§ **REQUIRED ACTION**
Repeat the entries below exactly and in full.

------------------------------------------------------------------------

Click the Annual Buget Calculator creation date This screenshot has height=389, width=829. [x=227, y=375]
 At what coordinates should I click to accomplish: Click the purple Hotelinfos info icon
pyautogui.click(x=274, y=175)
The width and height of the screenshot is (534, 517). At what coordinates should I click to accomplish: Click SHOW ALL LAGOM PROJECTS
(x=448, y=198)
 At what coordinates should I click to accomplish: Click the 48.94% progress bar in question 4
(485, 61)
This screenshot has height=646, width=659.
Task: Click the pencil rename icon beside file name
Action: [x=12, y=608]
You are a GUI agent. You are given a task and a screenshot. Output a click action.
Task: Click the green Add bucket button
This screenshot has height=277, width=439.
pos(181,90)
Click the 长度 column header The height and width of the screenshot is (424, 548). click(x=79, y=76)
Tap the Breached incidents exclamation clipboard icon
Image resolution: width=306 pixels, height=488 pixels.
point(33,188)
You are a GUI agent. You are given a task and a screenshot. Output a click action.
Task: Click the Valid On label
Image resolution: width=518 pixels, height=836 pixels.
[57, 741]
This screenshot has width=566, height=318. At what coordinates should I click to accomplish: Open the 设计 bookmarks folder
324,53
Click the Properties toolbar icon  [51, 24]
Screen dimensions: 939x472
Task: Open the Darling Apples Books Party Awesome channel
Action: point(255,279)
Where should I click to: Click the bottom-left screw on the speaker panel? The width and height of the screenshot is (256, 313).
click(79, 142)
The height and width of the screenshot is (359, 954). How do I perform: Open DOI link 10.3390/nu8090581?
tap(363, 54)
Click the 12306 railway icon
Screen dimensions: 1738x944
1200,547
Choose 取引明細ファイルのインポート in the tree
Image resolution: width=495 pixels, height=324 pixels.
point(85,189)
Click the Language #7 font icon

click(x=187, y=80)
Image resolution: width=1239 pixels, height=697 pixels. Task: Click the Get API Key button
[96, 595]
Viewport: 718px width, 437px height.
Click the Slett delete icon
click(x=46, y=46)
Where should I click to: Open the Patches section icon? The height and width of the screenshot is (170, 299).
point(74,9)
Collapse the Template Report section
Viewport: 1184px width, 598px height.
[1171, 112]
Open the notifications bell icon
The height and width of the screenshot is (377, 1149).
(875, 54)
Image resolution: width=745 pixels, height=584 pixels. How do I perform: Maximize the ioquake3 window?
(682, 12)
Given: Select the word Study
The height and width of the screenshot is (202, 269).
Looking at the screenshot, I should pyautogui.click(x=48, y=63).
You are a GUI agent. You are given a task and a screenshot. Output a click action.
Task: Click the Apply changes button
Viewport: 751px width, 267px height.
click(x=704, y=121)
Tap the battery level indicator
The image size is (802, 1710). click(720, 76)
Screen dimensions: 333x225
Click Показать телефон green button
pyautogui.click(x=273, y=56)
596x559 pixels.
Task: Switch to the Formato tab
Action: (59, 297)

------------------------------------------------------------------------

§ **RESPONSE**
Click the Annual Buget Calculator creation date This screenshot has height=389, width=829. [x=227, y=375]
 At what coordinates should I click to accomplish: Click the purple Hotelinfos info icon
pyautogui.click(x=274, y=175)
The width and height of the screenshot is (534, 517). At what coordinates should I click to accomplish: Click SHOW ALL LAGOM PROJECTS
(x=448, y=198)
 At what coordinates should I click to accomplish: Click the 48.94% progress bar in question 4
(485, 61)
This screenshot has height=646, width=659.
Task: Click the pencil rename icon beside file name
Action: [x=12, y=608]
You are a GUI agent. You are given a task and a screenshot. Output a click action.
Task: Click the green Add bucket button
This screenshot has height=277, width=439.
pos(181,90)
Click the 长度 column header The height and width of the screenshot is (424, 548). click(x=79, y=76)
Tap the Breached incidents exclamation clipboard icon
Image resolution: width=306 pixels, height=488 pixels.
point(33,188)
You are a GUI agent. You are given a task and a screenshot. Output a click action.
Task: Click the Valid On label
Image resolution: width=518 pixels, height=836 pixels.
[57, 741]
This screenshot has width=566, height=318. At what coordinates should I click to accomplish: Open the 设计 bookmarks folder
324,53
Click the Properties toolbar icon  [51, 24]
Screen dimensions: 939x472
Task: Open the Darling Apples Books Party Awesome channel
Action: point(255,279)
Where should I click to: Click the bottom-left screw on the speaker panel? The width and height of the screenshot is (256, 313).
click(79, 142)
The height and width of the screenshot is (359, 954). How do I perform: Open DOI link 10.3390/nu8090581?
tap(363, 54)
Click the 12306 railway icon
Screen dimensions: 1738x944
1200,547
Choose 取引明細ファイルのインポート in the tree
Image resolution: width=495 pixels, height=324 pixels.
point(85,189)
Click the Language #7 font icon

click(x=187, y=80)
Image resolution: width=1239 pixels, height=697 pixels. Task: Click the Get API Key button
[96, 595]
Viewport: 718px width, 437px height.
Click the Slett delete icon
click(x=46, y=46)
Where should I click to: Open the Patches section icon? The height and width of the screenshot is (170, 299).
point(74,9)
Collapse the Template Report section
Viewport: 1184px width, 598px height.
[1171, 112]
Open the notifications bell icon
The height and width of the screenshot is (377, 1149).
(875, 54)
Image resolution: width=745 pixels, height=584 pixels. How do I perform: Maximize the ioquake3 window?
(682, 12)
Given: Select the word Study
The height and width of the screenshot is (202, 269).
Looking at the screenshot, I should pyautogui.click(x=48, y=63).
You are a GUI agent. You are given a task and a screenshot. Output a click action.
Task: Click the Apply changes button
Viewport: 751px width, 267px height.
click(x=704, y=121)
Tap the battery level indicator
The image size is (802, 1710). click(720, 76)
Screen dimensions: 333x225
Click Показать телефон green button
pyautogui.click(x=273, y=56)
596x559 pixels.
Task: Switch to the Formato tab
Action: (59, 297)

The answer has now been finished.